Given task
Please count the lines below that contain the word "screenshot", and reply with the number alone.

Data rows
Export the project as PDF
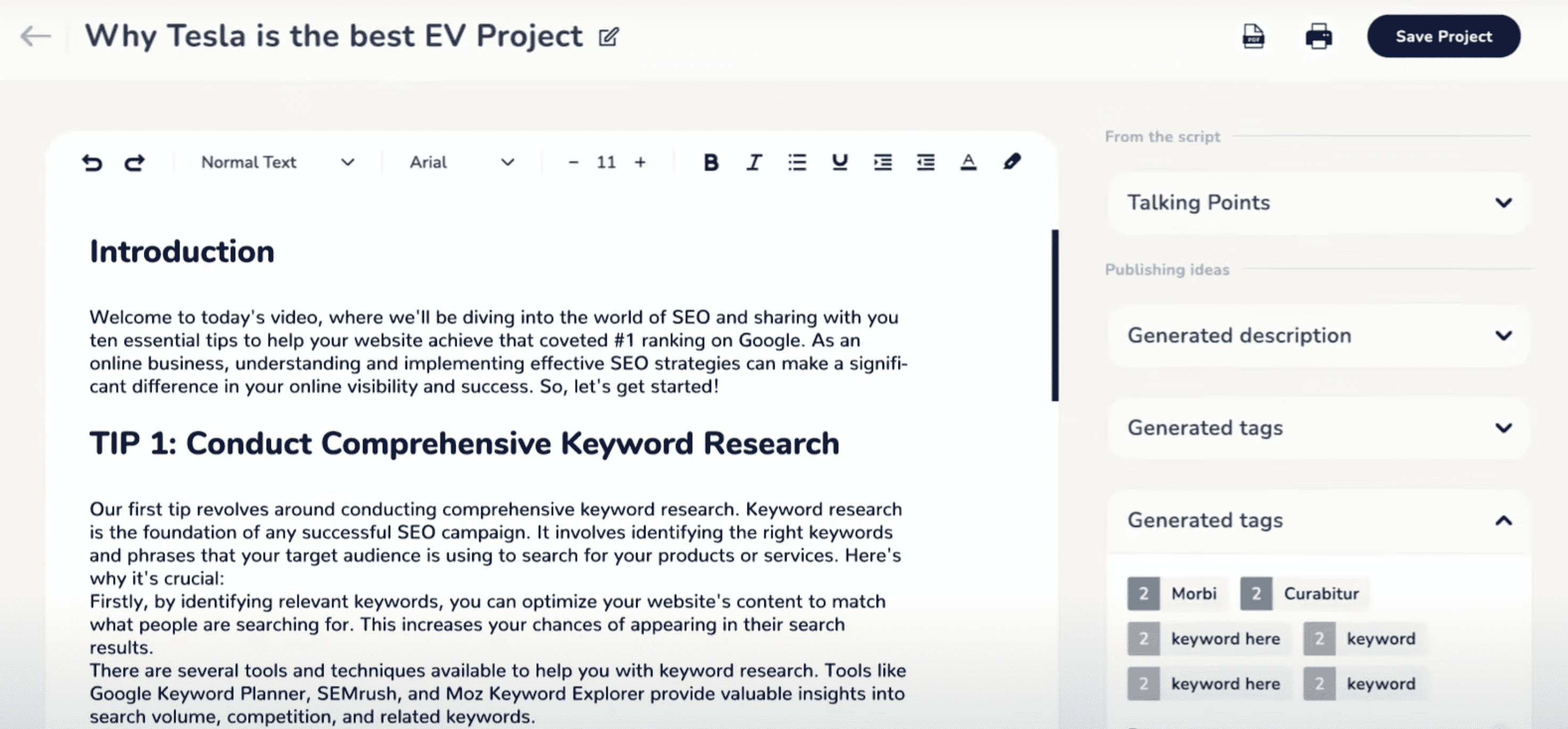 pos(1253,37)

---

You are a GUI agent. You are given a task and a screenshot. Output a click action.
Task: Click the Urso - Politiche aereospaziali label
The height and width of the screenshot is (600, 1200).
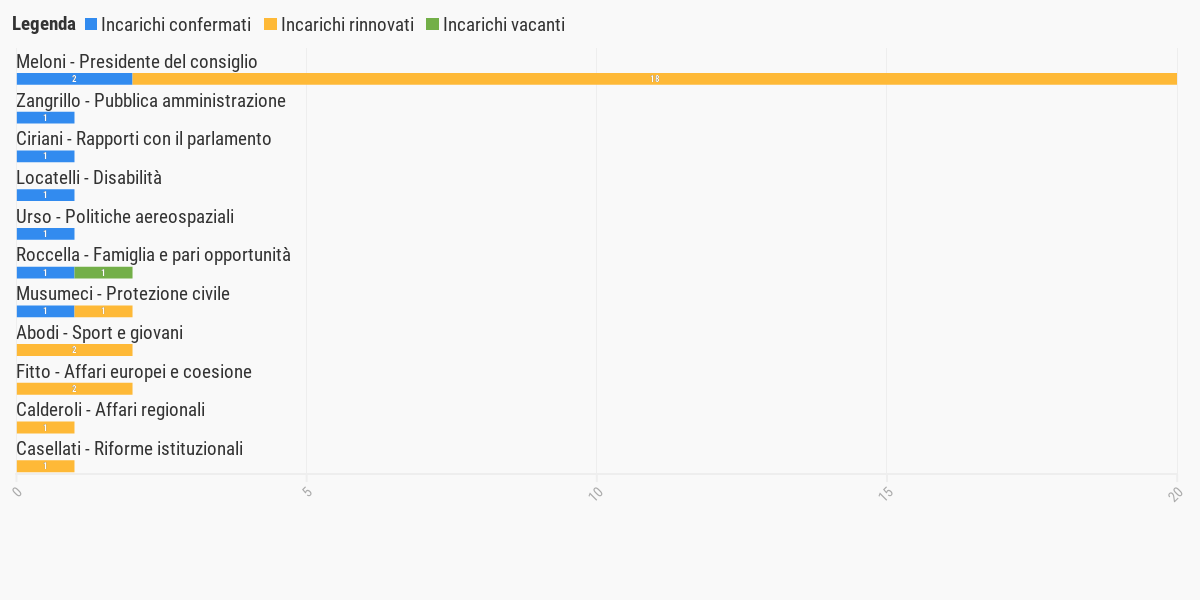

Result
2